Sometimes the cruelty shocks the conscience.
One 17-year-old girl, soaking wet, was placed in a frigid holding cell, which detained children commonly referred to as the hielera, or the freezer. Her only drinking water came from the toilet tank. When she had to use the toilet, she found herself exposed to other detainees and a wall-mounted security camera.
Another boy apprehended near the McAllen, Texas, border was threatened with rape by a CBP official who told him that he would "become the wife" of another male detainee. He was subsequently strip-searched and made to stand naked for 15 minutes while a different CBP official patted him down while humiliating the boy with his laughter. His crime? The officials didn't believe he was 16 years old.
Two weeks ago, CBP Commissioner Gil Kerlikowske ordered an internal investigation into the abuse allegations. That's a start, but in light of the fact that Department of Homeland Security (DHS) oversight agencies have known about and failed to respond to similar reports of child abuse for years, there is good cause to question the agency's ability to police itself.
It's also shocking that abuse of children in immigration detention has continued in spite of laws specifically designed to protect them. In 1997, following extensive litigation concerning the abuse of Central American refugee children by immigration officials, the government agreed to reforms in the Flores Settlement Agreement. It mandated that immigration officials treat any undocumented child with "dignity, respect and special concern for their particular vulnerability." Flores provided the foundation for subsequent legislation enacted specifically to protect unaccompanied immigrant children. Nearly two decades later, however, DHS has failed to issue permanent regulations to implement the Flores agreement or to shield these children from government abuse.
With so many children crossing the border now, there's been no more urgent time to protect the most vulnerable amongst us. The only way to do that is for Congress to strengthen existing protections and for the Obama Administration to finally put an end to the culture of cruelty and impunity that pervades CBP. Any immigration official found to have mistreated or abused a child should be terminated immediately.
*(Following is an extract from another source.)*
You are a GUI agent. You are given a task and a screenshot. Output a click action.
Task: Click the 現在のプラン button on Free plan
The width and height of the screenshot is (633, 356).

More importantly, wholesale reforms of CBP -- including the creation of meaningful oversight and accountability mechanisms and enforceable short-term detention standards -- are desperately needed to prevent further rights violations.
The tolerance of child abuse by federal authorities violates our laws and our values -- it is both inhumane and immoral. Now is the time to put an end to it.
James Lyall is a staff attorney at the ACLU of Arizona where he works in the ACLU's Border Litigation Project. Prior to joining the ACLU, Lyall worked at the Esperanza Immigrant Rights Project in Los Angeles, where he represented unaccompanied immigrant children in deportation proceedings.